● Records
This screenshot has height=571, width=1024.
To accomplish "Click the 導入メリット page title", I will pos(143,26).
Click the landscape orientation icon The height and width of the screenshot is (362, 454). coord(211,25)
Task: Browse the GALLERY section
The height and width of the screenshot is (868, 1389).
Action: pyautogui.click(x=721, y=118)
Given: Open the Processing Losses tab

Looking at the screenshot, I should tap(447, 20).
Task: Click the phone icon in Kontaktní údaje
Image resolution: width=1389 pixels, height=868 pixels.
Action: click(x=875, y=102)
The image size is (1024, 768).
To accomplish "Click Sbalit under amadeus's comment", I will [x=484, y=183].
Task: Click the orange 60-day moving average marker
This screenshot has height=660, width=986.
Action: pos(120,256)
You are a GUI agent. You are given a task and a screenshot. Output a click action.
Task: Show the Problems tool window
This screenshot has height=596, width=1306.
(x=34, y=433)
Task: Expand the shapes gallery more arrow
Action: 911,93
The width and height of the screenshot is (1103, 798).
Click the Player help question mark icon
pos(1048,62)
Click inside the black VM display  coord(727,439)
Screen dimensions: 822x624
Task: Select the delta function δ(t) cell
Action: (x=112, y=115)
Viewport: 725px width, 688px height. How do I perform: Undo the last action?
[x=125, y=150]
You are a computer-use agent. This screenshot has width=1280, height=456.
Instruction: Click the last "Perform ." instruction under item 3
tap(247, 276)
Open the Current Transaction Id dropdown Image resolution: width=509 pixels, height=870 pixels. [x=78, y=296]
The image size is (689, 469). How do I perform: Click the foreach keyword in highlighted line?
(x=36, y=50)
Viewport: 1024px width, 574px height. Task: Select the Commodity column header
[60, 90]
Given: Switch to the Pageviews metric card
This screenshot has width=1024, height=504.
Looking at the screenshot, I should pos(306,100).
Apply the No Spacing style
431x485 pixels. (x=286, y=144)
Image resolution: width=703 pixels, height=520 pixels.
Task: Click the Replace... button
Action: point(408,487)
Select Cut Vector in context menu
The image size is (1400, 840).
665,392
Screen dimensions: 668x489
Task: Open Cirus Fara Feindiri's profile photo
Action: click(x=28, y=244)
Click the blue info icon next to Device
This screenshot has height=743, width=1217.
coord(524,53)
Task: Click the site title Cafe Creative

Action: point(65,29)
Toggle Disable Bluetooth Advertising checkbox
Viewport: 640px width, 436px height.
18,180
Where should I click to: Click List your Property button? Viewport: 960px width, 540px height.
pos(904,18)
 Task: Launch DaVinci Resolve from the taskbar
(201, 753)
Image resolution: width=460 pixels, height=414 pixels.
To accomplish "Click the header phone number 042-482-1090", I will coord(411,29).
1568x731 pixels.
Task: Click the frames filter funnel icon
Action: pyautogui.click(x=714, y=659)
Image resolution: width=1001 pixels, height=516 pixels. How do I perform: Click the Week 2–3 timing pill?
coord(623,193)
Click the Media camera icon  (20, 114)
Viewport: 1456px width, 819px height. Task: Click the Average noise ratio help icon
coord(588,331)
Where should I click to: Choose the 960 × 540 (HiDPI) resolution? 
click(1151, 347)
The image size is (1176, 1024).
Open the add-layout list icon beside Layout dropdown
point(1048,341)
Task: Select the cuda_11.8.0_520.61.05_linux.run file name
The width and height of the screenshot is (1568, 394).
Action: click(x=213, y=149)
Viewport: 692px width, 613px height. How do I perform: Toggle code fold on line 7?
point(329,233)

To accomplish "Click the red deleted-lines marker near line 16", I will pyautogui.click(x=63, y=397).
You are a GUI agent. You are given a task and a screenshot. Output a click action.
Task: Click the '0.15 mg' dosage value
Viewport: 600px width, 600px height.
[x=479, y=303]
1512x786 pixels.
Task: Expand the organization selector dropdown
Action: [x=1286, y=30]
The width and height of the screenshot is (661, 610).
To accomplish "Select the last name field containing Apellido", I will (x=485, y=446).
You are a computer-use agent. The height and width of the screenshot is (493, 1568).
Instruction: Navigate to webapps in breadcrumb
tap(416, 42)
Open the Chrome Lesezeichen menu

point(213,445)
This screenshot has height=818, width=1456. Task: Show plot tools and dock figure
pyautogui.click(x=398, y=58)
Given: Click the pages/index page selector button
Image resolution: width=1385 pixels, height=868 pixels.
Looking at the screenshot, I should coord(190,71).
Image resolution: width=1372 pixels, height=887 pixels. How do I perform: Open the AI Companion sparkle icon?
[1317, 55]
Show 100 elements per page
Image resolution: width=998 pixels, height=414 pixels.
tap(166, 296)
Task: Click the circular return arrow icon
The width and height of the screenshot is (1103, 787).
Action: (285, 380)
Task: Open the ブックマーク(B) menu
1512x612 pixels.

● Challenge
Reproduce verbatim the lines from the beginning of the records through the line containing "Looking at the screenshot, I should tap(447, 20).", including both of those lines.

● Complete output
This screenshot has height=571, width=1024.
To accomplish "Click the 導入メリット page title", I will pos(143,26).
Click the landscape orientation icon The height and width of the screenshot is (362, 454). coord(211,25)
Task: Browse the GALLERY section
The height and width of the screenshot is (868, 1389).
Action: pyautogui.click(x=721, y=118)
Given: Open the Processing Losses tab

Looking at the screenshot, I should tap(447, 20).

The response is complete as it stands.